TERÖR KALKINMANIN DA DEMOKRASİNİN DE DÜŞMANIDIR
Türkiyedeki terör saldırılarında en çok Doğu ve Güneydoğu bölgelerinin zarar gördüğünün altını çizen Başbakan Yardımcısı Yılmaz, Geçtiğimiz birkaç yılda biraz huzur ortamı olunca canlanmaya başladığını gördük, ama maalesef işte terör hadiseleri, güvenliğin azalmasıyla birlikte özel sektör yatırımlarının ciddi bir darbe aldığını da gördük. Terör kalkınmanın da demokrasinin de düşmanıdır. Biz bütün siyasi görüşlere saygılıyız. Ama artık Türkiyenin terörü, şiddeti geride bırakması lazım. En çok da bu bölgelerimiz çekti. Şiddet ve terörden en büyük zararı bu bölgemiz görüyor. Buraya nitelikli eleman gelmiyor, aksine yetişmiş insan başka bölgelere kaçmaya çalışıyor. Buraya dışarıdan sermaye getiremiyorsunuz, buradaki sermaye başka bölgelere kaçıyor. İşsizlik, yoksulluk artıyor. Dolayısıyla biz diyoruz ki hep birlikte, görüşümüz ne olursa olsun teröre, şiddete hep birlikte karşı çıkmamız lazım. Bir virüs gibi bu. Bizim de artık bu hastalıktan kurtulmamız lazım şeklinde konuştu.

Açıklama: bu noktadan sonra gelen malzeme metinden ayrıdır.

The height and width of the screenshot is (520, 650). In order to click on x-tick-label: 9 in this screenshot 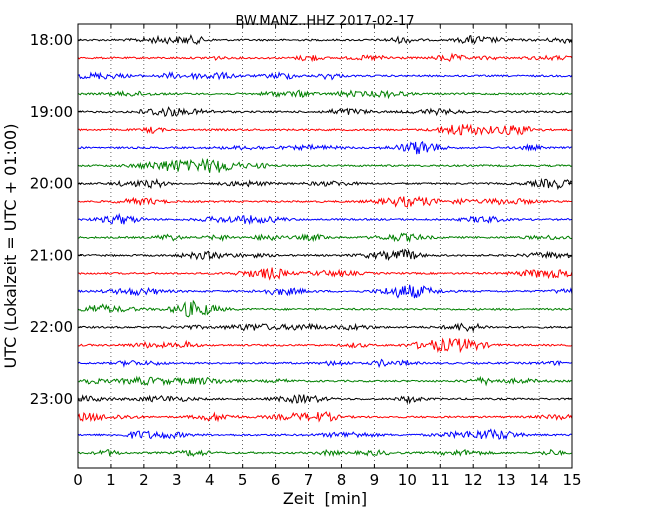, I will do `click(375, 480)`.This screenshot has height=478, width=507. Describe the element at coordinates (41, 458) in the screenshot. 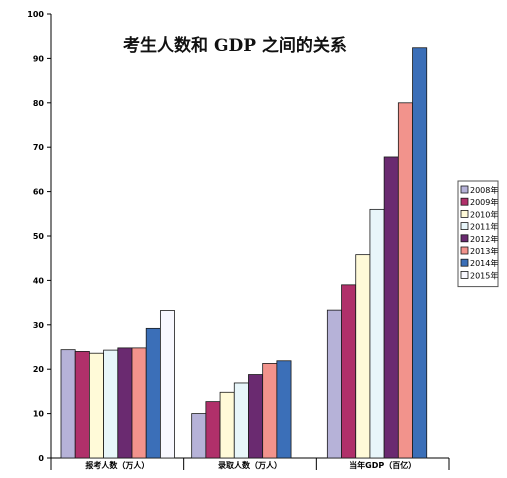

I see `y-tick-label: 0` at that location.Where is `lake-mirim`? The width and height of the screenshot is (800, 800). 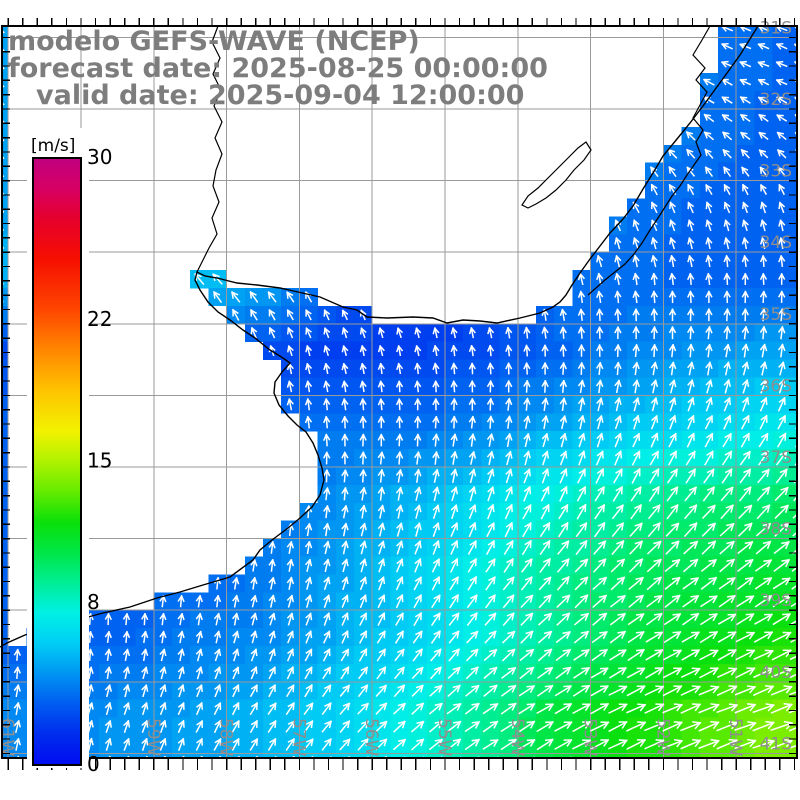
lake-mirim is located at coordinates (556, 175). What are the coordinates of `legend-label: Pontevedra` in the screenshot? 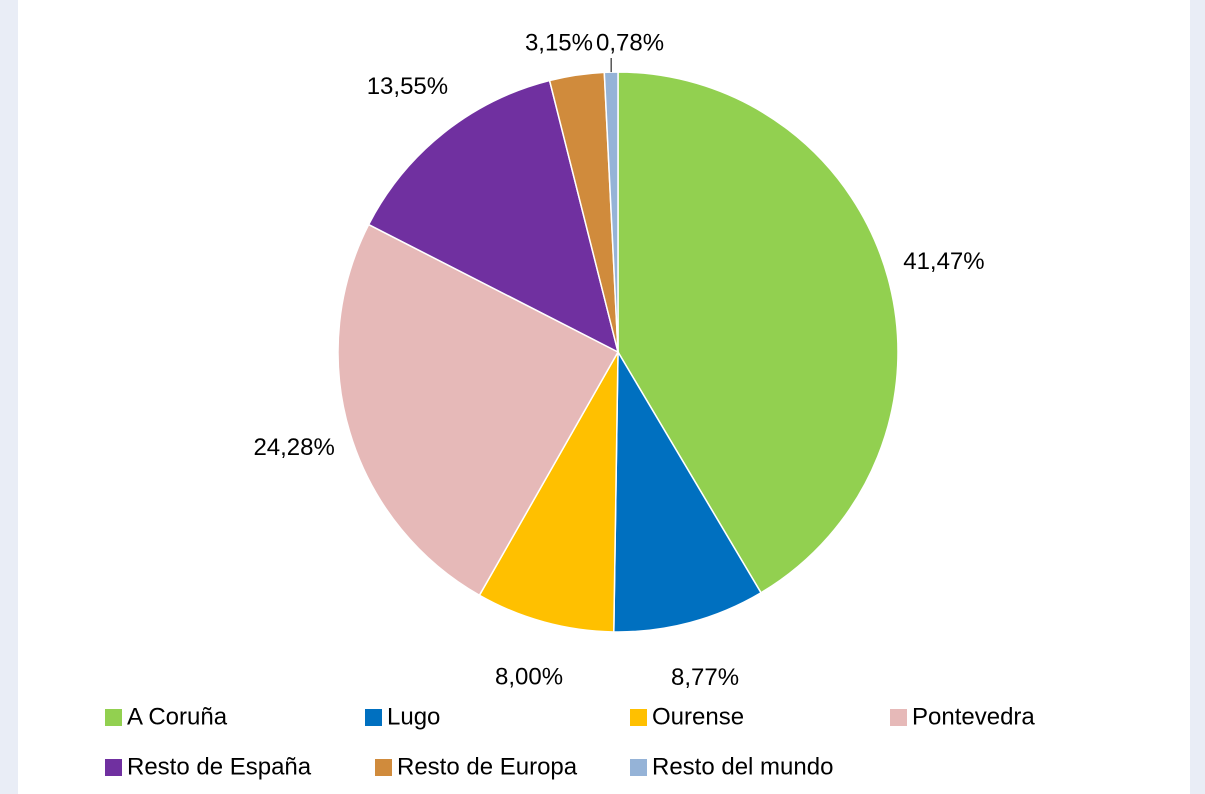 It's located at (974, 716).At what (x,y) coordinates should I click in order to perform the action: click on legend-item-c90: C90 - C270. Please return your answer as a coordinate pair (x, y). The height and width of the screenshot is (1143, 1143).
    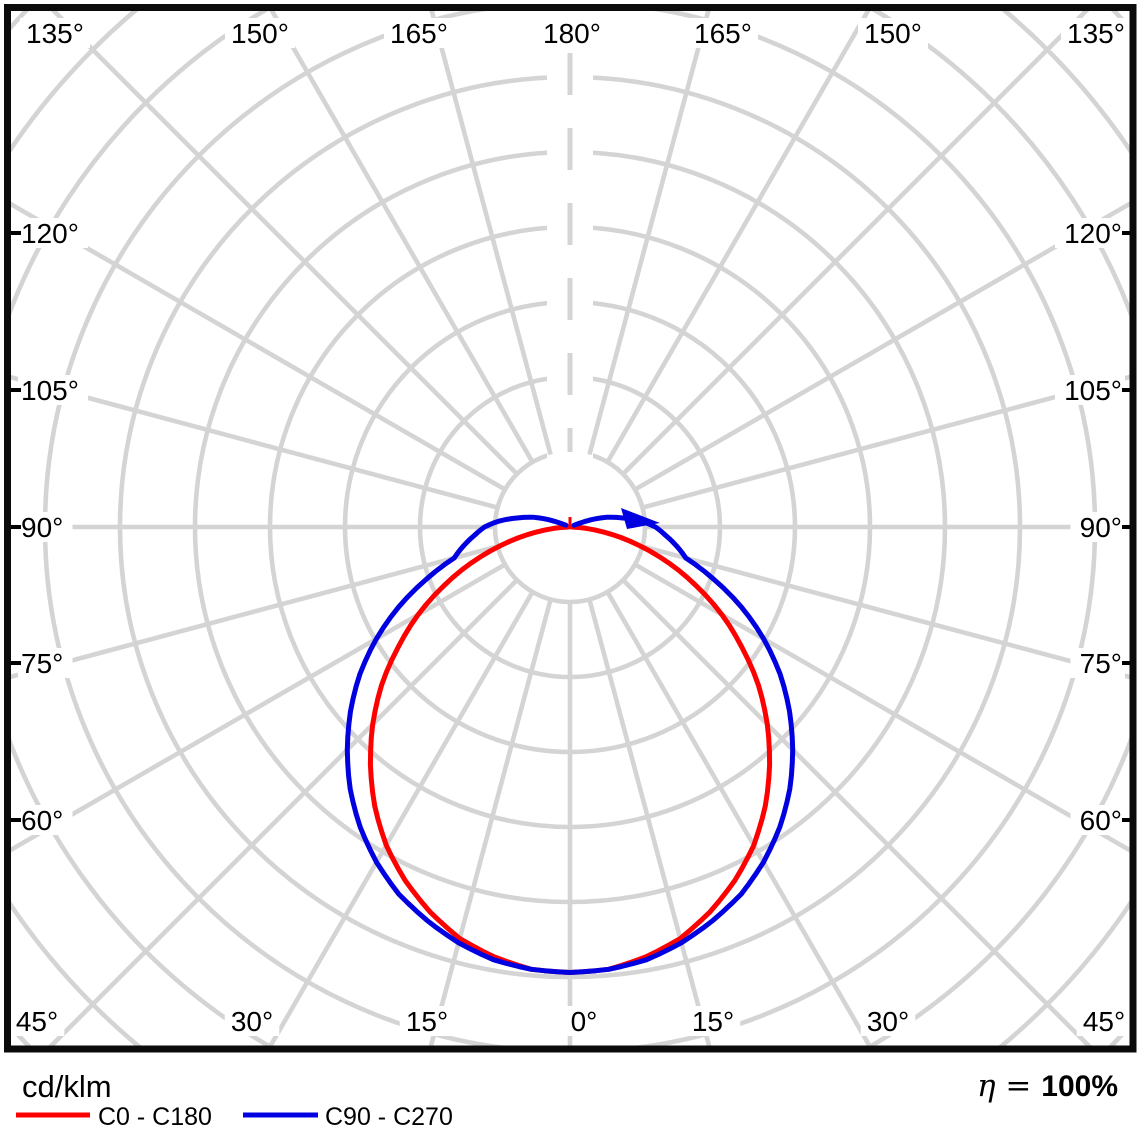
    Looking at the image, I should click on (348, 1117).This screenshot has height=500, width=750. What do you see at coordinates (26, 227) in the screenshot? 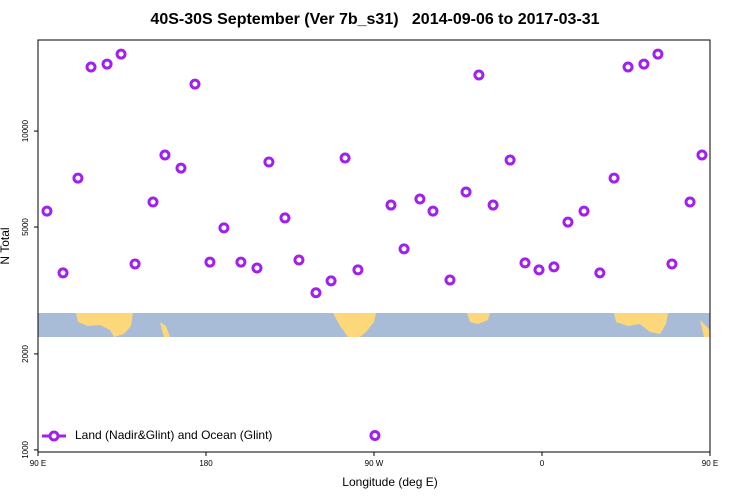
I see `y-tick-label: 5000` at bounding box center [26, 227].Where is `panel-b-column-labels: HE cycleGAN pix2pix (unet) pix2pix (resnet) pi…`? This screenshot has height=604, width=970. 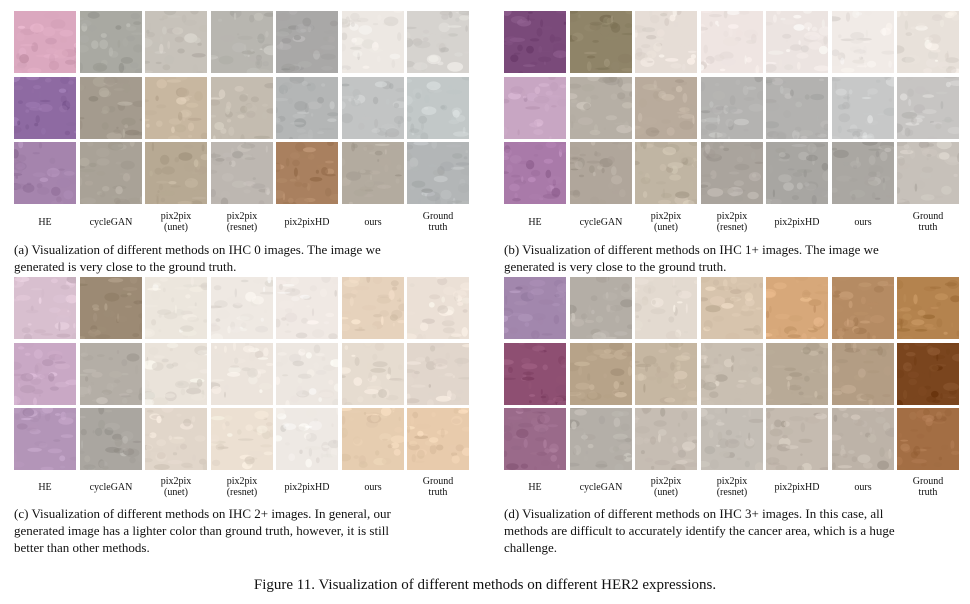
panel-b-column-labels: HE cycleGAN pix2pix (unet) pix2pix (resnet) pi… is located at coordinates (732, 226). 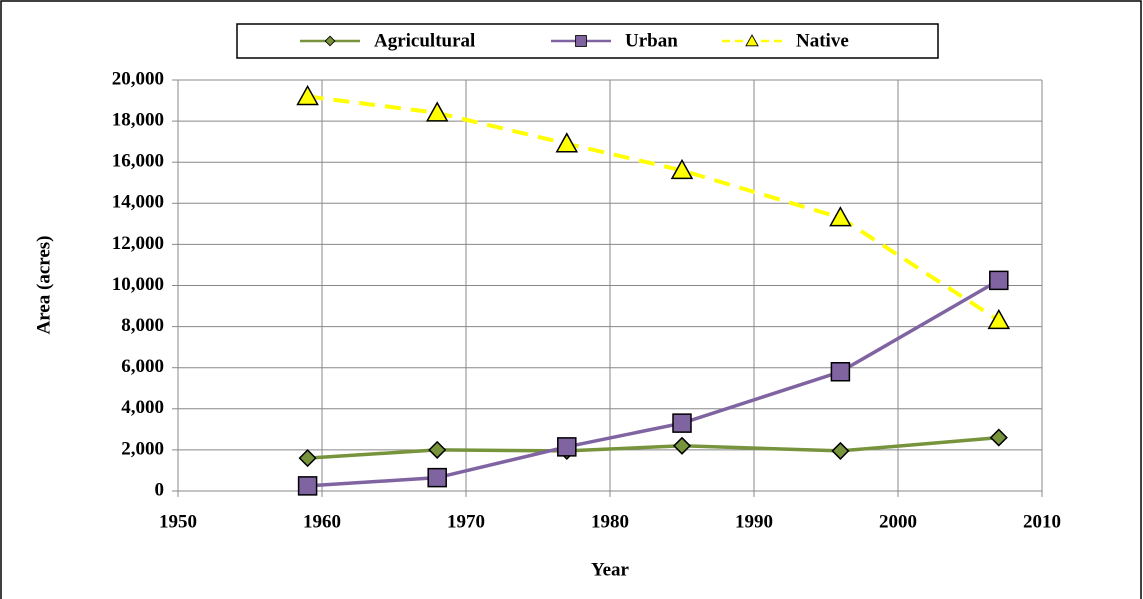 I want to click on x-tick-label: 1990, so click(x=754, y=522). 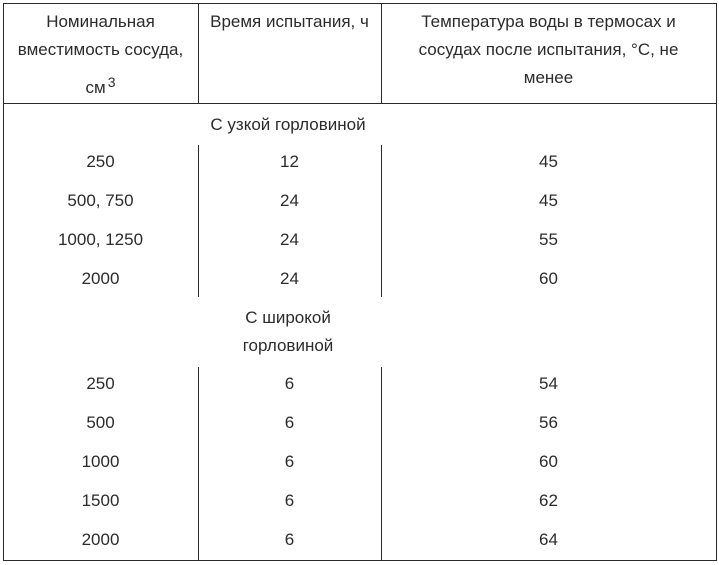 What do you see at coordinates (716, 282) in the screenshot?
I see `table-border-right` at bounding box center [716, 282].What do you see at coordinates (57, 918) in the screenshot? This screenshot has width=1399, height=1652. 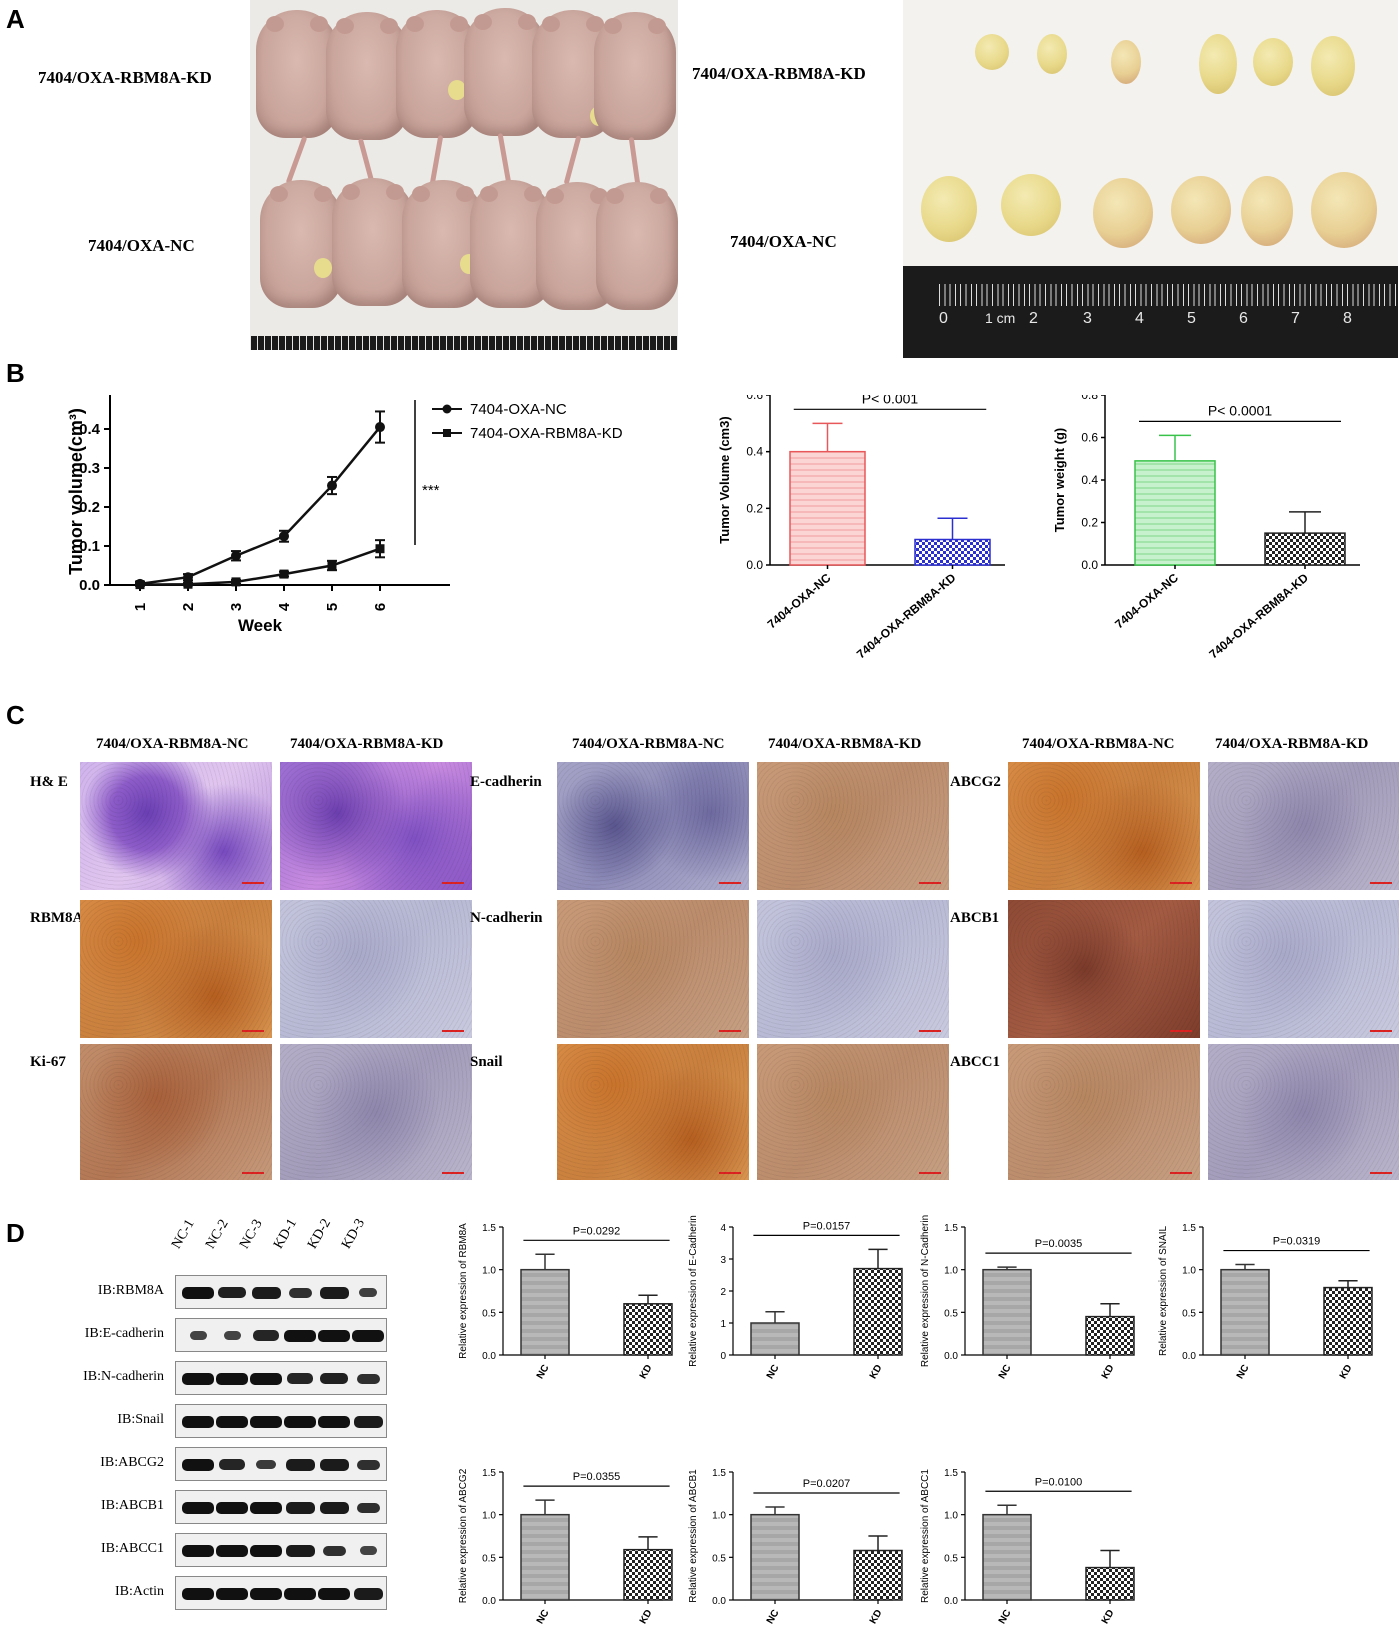 I see `ihc-row-label: RBM8A` at bounding box center [57, 918].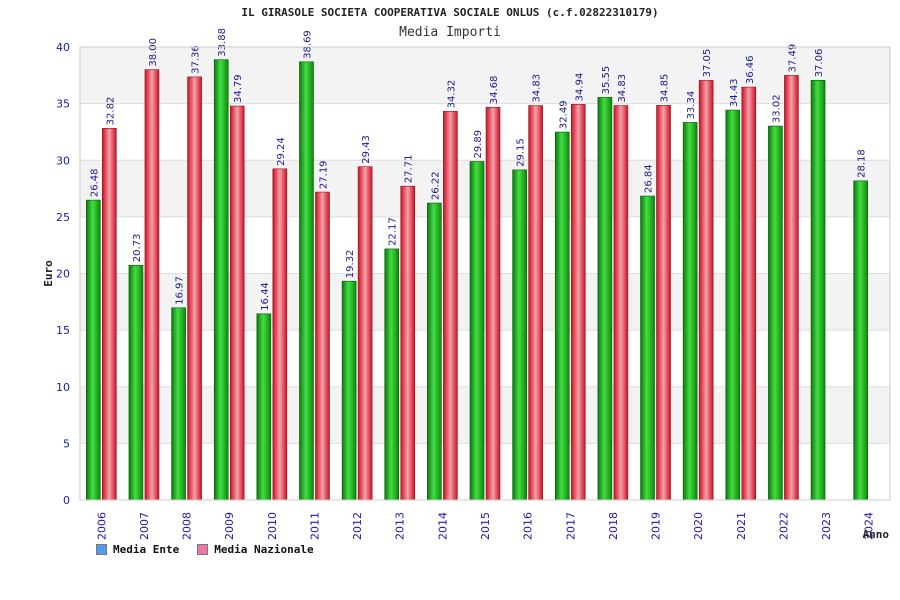 The width and height of the screenshot is (900, 600). What do you see at coordinates (580, 88) in the screenshot?
I see `data-label: 34.94` at bounding box center [580, 88].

CUMHURBAŞKANIMIZIN KONUŞMALARI ÇARPTIRILDI
Toplantı sonrasında Memur-Sen Muş Şube Başkanı Fehmi Kuzey Vurarın Cumhurbaşkanı Recep Tayyip Erdoğana yönelik yapılan saldırılara neden cevap vermemesi ile ilgili sorusuna yanıt veren Başbakan Yardımcısı Yılmaz, Ben bunu şöyle yorumluyorum, değerli kardeşlerim. Bu bölgenin insanıyla Cumhurbaşkanımızın arasında güçlü bir muhabbet var. Bir muhabbet bağı var. Birileri ya bunu çok iyi tespit etti, bu bağı zayıflatmak içinde sistemli bir şekilde bir algı operasyonu yaptılar ve saldırdılar. Allah rızası içi sormak lazım bu bölgemize Başbakanken, yöneticiyken Cumhurbaşkanımız kadar gelip giden oldu mu? Bu bölgenin meseleleriyle onun kadar ilgilenen oldu mu? Diğer taraftan çözüm süreci dediğimiz süreci başlatan şahıs kendisi. Bütün riskleri alarak baldıran zehri de olsa içerim deyip bütün o risklerini, bütün o sıkıntılarını göğüsleyerek bu süreci başlatan, belli bir yere getiren, cesaretli adımlar atan Sayın Cumhurbaşkanımız. Ama Sayın Cumhurbaşkanımızın bir tane sözlerini aldılar bunu çok farklı anlamlara gelecek şekilde halka sistemli bir şekilde propaganda yaptılar. Bir tanesi şu, Kobani düştü düşecek, sanki Cumhurbaşkanımız Kobaninin düşmesini istiyor, sanki başka bir amacı varmış gibi propaganda yaptılar. Halbuki kendisi de izah etti. Orada söylediği şu, havadan müdahale yapıyorsunuz diyor. Sayın Obama ile görüşmüş o dönemde. Onu aktarıyor, diyor ki görüştüm havadan müdahale ile bu işler olmaz bak düştü düşecek. Karadan bir şeyler yapmak lazım anlamında söylediği bir sözü tutup çok başka anlamlara çektiler ve halkın gözünde çok farklı bir imaj oluşturdular. Diğer taraftan yine ret, inkar, asimilasyon politikaları bitti anlamında artık o sorun ortada kaldı. Kimse Kürt yok diyor mu? Böyle bir inkar politikası, ret politikası var mı? Allah aşkına. Bu anlamda söylediği bir sözü tuttular çok başka anlamlara çektiler. Ama Cumhurbaşkanımız her fırsatta söylüyor bütün bu bölge insanına da farklı bir muhabbetle bakıyor. Çok farklı politikalarda öncülük yapmış bir insan. Hani diyorlar ya muhalif olabilirisiniz Cumhurbaşkanımıza oy vermemiş olabilir insanlar, başka partilere oy vermiş olabilir. Ama yiğidi öldür hakkını ver demişler. Diğerleri ile Allah için bir mukayese etmek lazım. Hangi lider, hangi siyasetçi bu kadar bu bölgeye yakın durdu, bu kadar adım attı, bu kadar inisiyatif aldı. İnşallah bunu biz de halkımıza anlatacağız diye konuştu.
Cevdet Yılmaz, toplantının ardından karayoluyla Bitlise geçti.